▶ _Data to process_
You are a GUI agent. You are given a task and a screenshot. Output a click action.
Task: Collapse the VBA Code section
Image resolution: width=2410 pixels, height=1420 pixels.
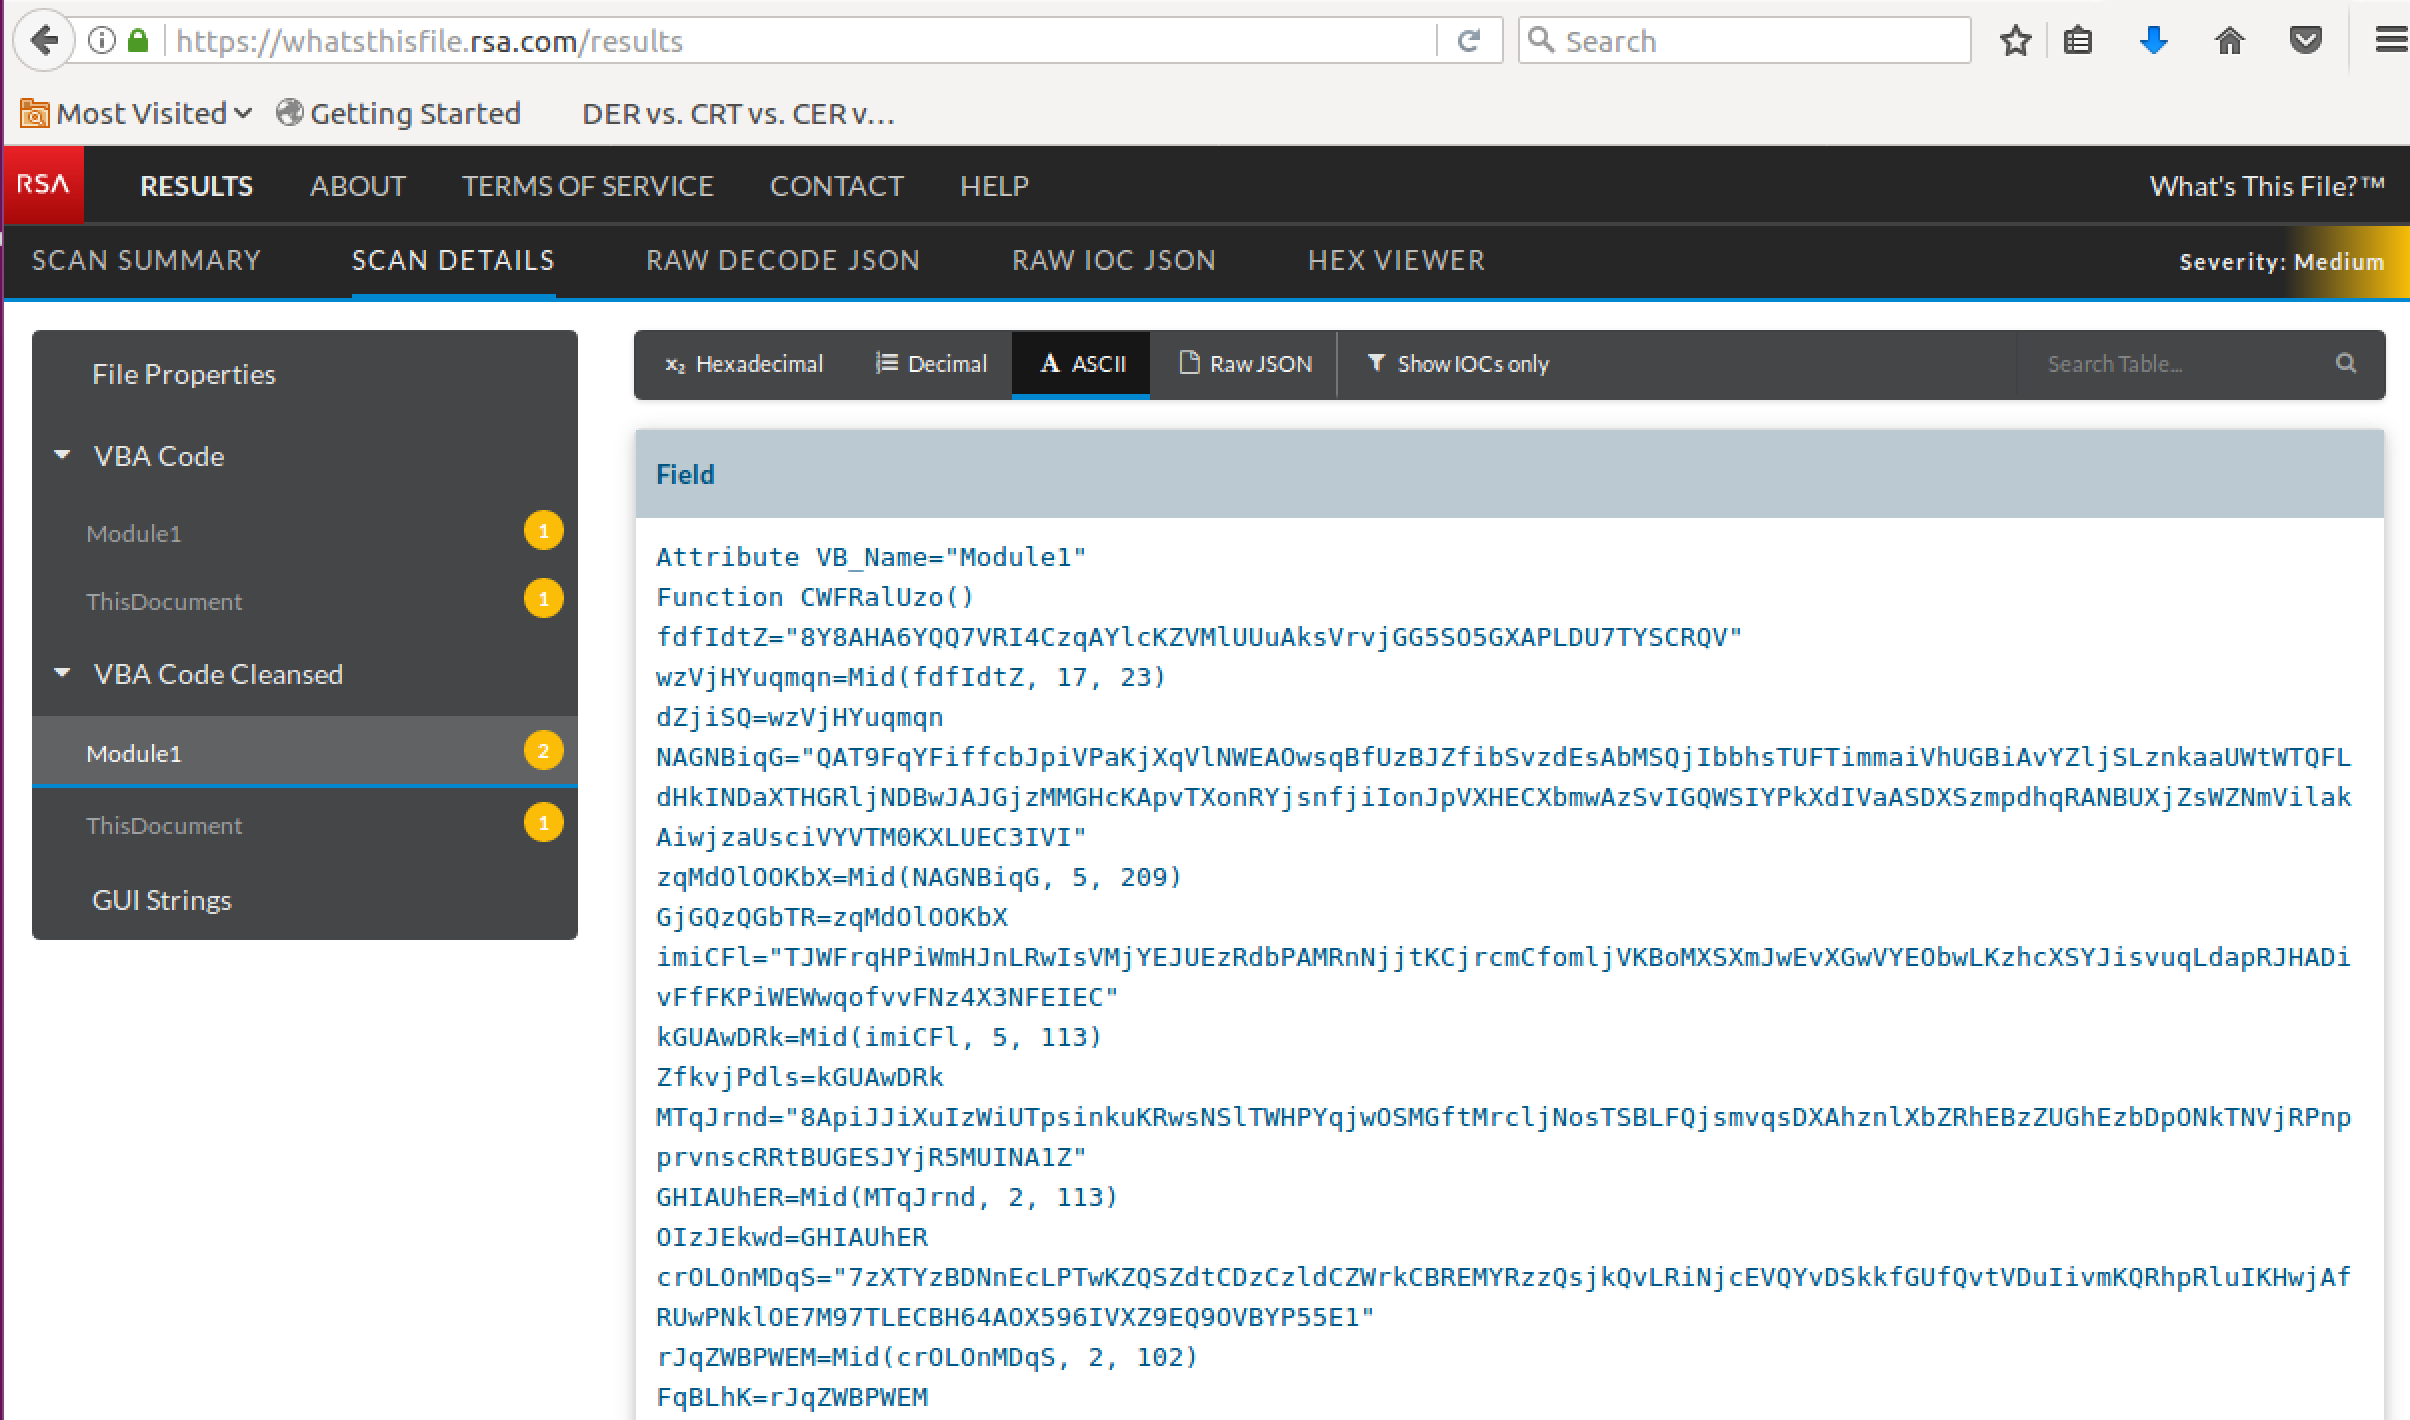point(62,456)
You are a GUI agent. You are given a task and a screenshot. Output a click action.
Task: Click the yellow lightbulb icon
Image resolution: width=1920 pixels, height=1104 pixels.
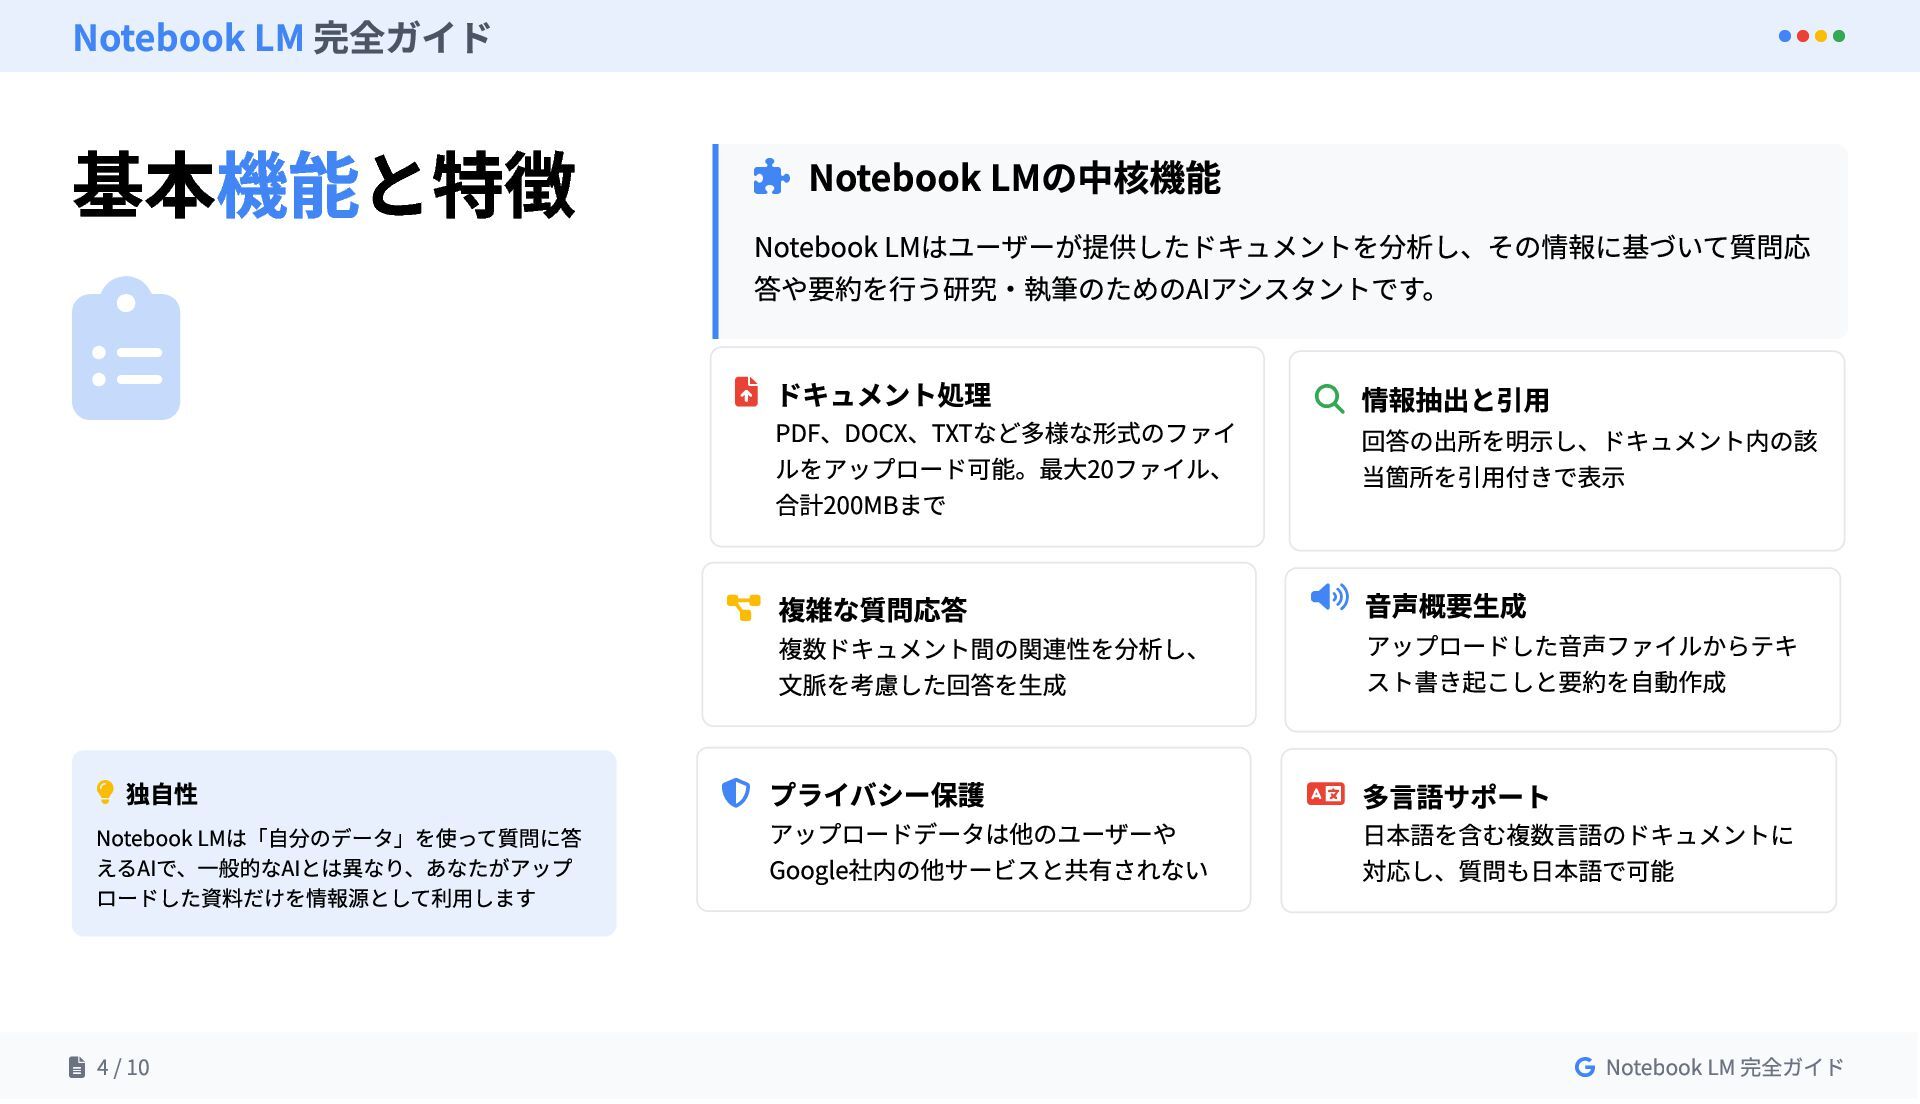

▶ _Exercise_
Starting from the line where "Task: Click the yellow lightbulb icon" appears, copy every line through the end of the material, both ends included, but no pictures.

▶ _Reply to the exercise_
Task: Click the yellow lightbulb icon
Image resolution: width=1920 pixels, height=1104 pixels.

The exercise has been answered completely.